Action item
Quote the entries below from the line with "Click Go on CBX4 row" through the line with "Click blank area", both ends included, and only those lines.

Data extracts
== Segment start ==
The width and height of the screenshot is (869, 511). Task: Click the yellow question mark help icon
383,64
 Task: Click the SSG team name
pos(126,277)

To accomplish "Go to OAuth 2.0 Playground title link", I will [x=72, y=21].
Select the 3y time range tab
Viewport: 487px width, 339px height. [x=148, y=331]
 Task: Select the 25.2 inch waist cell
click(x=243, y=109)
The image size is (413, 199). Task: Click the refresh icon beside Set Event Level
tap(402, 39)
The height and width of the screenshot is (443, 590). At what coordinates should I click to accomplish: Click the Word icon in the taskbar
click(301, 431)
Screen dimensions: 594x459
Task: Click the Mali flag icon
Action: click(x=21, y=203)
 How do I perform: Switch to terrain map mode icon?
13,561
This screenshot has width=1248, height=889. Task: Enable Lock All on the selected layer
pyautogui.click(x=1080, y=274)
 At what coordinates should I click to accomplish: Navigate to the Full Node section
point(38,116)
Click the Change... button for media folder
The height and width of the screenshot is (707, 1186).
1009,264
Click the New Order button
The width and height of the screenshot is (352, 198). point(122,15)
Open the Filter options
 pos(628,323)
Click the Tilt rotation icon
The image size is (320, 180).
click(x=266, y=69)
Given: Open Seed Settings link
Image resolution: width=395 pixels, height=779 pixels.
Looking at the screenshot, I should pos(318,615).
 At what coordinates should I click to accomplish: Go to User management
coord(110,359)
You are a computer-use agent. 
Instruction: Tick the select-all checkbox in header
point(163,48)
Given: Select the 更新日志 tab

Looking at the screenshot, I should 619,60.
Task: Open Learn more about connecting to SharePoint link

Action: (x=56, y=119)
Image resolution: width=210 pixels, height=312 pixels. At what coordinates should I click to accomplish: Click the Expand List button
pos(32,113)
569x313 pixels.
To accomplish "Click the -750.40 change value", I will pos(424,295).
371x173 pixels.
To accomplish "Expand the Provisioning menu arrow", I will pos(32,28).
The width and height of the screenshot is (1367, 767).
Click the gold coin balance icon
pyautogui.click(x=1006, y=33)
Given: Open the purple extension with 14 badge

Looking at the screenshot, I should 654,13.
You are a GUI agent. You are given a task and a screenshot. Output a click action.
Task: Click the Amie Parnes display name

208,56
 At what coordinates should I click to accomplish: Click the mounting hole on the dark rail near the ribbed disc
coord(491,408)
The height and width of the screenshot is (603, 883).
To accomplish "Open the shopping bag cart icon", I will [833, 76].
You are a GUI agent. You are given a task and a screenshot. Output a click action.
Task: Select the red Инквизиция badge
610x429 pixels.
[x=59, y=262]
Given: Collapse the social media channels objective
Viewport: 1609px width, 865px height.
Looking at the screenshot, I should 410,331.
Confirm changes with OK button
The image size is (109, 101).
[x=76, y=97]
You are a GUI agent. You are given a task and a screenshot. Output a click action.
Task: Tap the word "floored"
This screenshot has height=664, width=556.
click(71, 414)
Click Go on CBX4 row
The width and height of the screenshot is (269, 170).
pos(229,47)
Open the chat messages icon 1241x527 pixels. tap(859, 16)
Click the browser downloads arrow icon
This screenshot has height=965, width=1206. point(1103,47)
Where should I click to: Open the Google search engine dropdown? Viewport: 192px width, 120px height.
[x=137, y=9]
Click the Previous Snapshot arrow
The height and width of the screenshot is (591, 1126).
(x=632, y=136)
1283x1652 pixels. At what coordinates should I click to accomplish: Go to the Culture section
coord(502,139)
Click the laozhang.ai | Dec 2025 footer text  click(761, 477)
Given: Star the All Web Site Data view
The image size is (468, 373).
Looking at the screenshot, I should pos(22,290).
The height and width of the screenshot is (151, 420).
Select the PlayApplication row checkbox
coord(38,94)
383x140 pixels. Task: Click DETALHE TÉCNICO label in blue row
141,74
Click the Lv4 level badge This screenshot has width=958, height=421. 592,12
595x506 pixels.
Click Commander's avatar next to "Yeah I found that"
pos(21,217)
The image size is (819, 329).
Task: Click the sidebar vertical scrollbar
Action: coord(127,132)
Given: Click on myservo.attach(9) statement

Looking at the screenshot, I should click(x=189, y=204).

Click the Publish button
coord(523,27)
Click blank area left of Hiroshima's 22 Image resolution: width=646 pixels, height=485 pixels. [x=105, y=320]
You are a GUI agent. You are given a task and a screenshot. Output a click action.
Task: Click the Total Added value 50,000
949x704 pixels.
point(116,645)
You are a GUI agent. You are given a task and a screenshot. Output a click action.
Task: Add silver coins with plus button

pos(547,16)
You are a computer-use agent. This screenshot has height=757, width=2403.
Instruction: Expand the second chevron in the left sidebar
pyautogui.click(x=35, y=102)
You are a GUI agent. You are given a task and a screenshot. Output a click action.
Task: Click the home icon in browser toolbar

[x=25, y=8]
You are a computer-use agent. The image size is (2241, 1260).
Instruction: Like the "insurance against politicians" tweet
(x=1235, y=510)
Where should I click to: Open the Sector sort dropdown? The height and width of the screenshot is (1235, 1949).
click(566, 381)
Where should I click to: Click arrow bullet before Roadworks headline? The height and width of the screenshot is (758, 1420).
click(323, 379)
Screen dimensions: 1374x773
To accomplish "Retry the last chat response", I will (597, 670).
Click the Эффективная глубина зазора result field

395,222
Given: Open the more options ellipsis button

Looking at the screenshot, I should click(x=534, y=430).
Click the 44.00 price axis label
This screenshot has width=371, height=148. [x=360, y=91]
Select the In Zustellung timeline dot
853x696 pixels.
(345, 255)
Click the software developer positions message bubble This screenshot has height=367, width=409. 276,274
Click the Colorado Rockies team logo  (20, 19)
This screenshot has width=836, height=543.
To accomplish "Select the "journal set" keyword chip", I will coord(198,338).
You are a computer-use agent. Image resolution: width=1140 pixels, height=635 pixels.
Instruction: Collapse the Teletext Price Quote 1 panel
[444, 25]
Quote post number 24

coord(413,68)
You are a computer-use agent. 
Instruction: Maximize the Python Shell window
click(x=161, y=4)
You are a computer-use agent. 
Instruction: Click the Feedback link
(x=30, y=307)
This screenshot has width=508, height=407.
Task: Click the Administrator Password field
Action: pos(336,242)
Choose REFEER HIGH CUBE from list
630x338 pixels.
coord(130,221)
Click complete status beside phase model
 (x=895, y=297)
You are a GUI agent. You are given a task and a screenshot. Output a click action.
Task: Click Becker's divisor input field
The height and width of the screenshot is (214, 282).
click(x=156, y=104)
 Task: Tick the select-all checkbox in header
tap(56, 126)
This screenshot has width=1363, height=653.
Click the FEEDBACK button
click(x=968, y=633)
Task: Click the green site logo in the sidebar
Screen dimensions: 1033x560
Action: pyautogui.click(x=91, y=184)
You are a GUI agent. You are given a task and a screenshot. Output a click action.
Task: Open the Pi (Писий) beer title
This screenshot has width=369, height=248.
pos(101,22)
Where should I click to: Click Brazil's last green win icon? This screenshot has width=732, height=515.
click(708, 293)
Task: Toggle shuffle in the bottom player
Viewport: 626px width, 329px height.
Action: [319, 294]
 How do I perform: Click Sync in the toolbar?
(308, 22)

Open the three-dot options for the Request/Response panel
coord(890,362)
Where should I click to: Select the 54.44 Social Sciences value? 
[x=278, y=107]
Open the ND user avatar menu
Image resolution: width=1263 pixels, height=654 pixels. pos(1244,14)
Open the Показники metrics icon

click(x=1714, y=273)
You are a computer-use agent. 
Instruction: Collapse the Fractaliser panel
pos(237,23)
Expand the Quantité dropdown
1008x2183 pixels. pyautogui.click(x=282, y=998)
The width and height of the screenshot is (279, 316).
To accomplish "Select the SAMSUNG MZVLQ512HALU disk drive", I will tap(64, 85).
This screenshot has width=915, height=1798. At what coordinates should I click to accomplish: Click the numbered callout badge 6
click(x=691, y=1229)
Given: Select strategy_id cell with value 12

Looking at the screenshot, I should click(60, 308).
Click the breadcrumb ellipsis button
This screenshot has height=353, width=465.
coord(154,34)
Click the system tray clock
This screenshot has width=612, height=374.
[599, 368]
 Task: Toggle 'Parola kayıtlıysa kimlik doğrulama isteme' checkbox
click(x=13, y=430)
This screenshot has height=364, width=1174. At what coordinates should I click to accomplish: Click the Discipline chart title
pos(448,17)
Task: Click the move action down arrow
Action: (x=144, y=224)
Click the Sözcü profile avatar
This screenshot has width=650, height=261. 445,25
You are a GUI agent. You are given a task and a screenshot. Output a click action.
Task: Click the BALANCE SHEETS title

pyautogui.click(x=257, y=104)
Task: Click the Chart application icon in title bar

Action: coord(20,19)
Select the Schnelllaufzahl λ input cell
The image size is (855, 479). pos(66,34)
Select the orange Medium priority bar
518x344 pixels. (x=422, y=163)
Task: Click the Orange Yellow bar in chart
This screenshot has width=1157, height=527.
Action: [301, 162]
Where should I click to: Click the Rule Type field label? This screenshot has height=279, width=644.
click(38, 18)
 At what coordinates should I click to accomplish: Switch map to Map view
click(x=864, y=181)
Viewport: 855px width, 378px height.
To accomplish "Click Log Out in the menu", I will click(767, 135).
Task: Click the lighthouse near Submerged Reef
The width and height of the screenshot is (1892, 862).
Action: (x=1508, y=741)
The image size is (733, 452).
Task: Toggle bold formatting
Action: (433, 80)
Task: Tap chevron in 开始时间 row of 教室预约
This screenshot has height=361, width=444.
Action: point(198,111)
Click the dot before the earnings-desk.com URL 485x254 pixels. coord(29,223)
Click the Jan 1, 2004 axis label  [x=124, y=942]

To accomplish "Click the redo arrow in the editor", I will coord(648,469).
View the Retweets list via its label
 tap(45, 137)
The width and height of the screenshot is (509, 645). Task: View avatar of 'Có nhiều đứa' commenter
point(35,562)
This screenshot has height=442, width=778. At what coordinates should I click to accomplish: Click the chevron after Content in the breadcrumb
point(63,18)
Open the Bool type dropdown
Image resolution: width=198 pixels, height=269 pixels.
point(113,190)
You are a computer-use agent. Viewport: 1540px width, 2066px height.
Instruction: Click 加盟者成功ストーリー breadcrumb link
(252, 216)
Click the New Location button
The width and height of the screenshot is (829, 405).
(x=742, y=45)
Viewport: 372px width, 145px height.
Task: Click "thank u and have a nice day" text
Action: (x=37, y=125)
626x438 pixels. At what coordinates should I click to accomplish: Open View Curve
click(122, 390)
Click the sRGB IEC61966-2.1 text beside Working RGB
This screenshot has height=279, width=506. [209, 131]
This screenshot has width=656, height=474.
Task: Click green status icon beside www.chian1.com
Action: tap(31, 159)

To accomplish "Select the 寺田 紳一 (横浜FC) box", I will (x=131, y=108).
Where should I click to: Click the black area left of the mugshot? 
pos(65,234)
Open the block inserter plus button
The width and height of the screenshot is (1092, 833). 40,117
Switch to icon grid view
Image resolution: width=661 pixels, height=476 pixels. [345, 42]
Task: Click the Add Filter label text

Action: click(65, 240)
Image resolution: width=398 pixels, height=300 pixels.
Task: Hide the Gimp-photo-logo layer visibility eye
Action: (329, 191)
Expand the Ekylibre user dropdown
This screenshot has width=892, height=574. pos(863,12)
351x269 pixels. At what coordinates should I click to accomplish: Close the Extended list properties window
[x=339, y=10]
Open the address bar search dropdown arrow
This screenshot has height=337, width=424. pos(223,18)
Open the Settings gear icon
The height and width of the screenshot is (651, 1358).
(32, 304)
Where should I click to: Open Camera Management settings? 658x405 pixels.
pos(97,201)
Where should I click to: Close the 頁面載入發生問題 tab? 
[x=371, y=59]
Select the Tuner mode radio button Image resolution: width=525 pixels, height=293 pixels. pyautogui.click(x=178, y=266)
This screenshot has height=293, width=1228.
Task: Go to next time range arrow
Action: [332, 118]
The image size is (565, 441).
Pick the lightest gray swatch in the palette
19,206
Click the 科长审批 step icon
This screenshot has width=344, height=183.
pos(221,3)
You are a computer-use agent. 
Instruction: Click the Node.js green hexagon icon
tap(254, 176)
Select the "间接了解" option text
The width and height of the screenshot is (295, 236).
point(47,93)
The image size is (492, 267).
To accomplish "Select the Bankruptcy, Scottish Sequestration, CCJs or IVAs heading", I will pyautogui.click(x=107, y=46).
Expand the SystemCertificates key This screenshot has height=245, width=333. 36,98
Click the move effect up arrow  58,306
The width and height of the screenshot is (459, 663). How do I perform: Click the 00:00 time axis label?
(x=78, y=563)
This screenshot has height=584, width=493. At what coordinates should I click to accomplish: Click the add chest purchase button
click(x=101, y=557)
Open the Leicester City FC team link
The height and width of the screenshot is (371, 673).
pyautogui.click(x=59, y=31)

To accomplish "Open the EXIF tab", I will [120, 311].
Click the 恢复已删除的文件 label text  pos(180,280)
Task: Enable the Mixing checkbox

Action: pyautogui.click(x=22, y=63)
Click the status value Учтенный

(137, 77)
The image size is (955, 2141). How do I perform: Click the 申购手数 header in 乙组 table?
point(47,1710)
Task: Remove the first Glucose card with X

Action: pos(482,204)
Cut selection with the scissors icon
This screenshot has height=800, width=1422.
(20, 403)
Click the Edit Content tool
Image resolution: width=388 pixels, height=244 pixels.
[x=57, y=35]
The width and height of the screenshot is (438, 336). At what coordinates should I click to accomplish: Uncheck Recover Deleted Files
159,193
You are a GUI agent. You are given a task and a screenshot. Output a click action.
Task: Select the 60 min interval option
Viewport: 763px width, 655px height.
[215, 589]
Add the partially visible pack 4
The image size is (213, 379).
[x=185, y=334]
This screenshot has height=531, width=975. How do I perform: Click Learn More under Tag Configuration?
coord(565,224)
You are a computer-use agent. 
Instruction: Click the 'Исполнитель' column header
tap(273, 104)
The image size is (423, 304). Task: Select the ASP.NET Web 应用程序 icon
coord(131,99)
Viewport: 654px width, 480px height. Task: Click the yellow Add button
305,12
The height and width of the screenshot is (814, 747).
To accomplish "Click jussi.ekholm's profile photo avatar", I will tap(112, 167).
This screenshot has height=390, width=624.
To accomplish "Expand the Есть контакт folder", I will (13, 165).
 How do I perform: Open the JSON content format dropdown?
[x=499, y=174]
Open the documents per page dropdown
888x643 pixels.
== Segment end ==
Result
Click Go on CBX4 row
The width and height of the screenshot is (269, 170).
pos(229,47)
Open the chat messages icon 1241x527 pixels. tap(859, 16)
Click the browser downloads arrow icon
This screenshot has height=965, width=1206. point(1103,47)
Where should I click to: Open the Google search engine dropdown? Viewport: 192px width, 120px height.
[x=137, y=9]
Click the Previous Snapshot arrow
The height and width of the screenshot is (591, 1126).
(x=632, y=136)
1283x1652 pixels. At what coordinates should I click to accomplish: Go to the Culture section
coord(502,139)
Click the laozhang.ai | Dec 2025 footer text  click(761, 477)
Given: Star the All Web Site Data view
The image size is (468, 373).
Looking at the screenshot, I should pos(22,290).
The height and width of the screenshot is (151, 420).
Select the PlayApplication row checkbox
coord(38,94)
383x140 pixels. Task: Click DETALHE TÉCNICO label in blue row
141,74
Click the Lv4 level badge This screenshot has width=958, height=421. 592,12
595x506 pixels.
Click Commander's avatar next to "Yeah I found that"
pos(21,217)
The image size is (819, 329).
Task: Click the sidebar vertical scrollbar
Action: coord(127,132)
Given: Click on myservo.attach(9) statement

Looking at the screenshot, I should click(x=189, y=204).

Click the Publish button
coord(523,27)
Click blank area left of Hiroshima's 22 Image resolution: width=646 pixels, height=485 pixels. [x=105, y=320]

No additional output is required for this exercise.